→ **WHAT IS BEING ASKED**
Your answer must be an exact copy of the lines from the one containing "Click the add-person icon on the red tile" through the last line of the records below, with no pictures; please include nothing else.

→ **DATASET RECORDS**

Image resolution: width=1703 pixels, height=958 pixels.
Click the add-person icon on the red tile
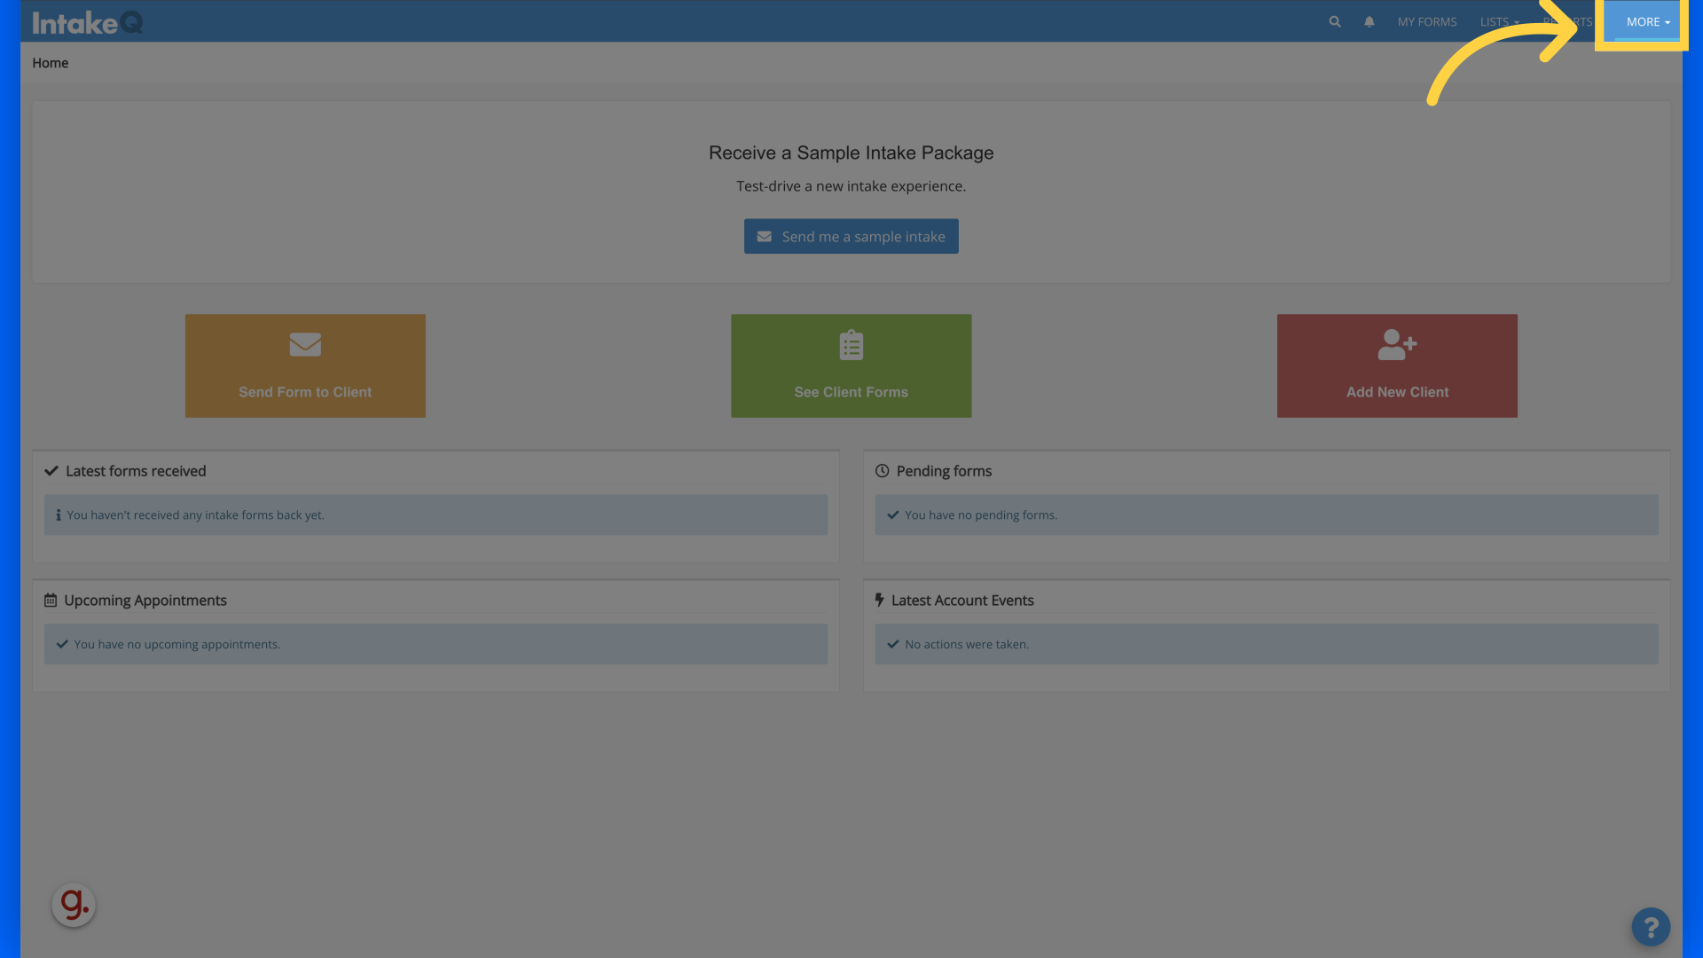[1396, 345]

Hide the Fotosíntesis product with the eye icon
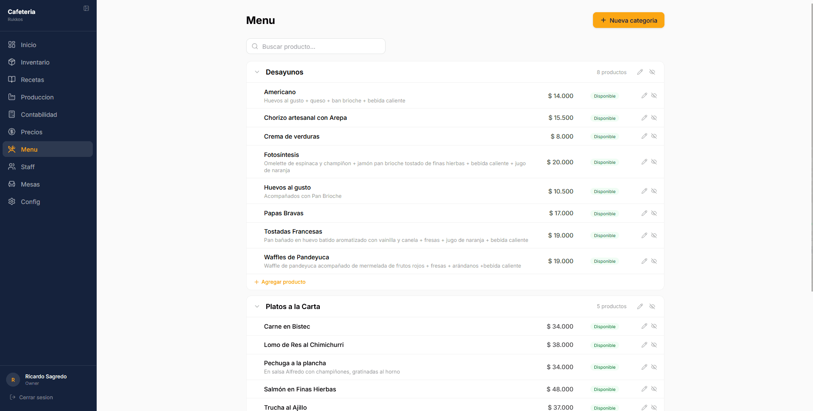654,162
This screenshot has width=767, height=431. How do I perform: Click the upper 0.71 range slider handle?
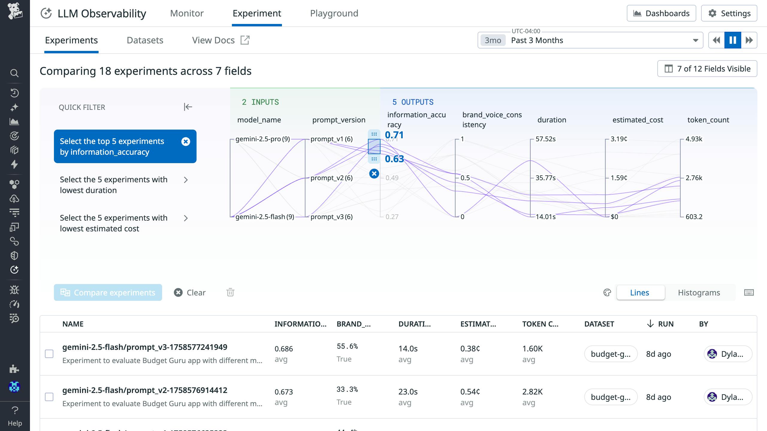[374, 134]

→ **WRITTEN SOLUTION**
Click the add-person icon on the red tile
[1396, 345]

Hide the Fotosíntesis product with the eye icon
654,162
This screenshot has width=767, height=431. How do I perform: Click the upper 0.71 range slider handle?
[374, 134]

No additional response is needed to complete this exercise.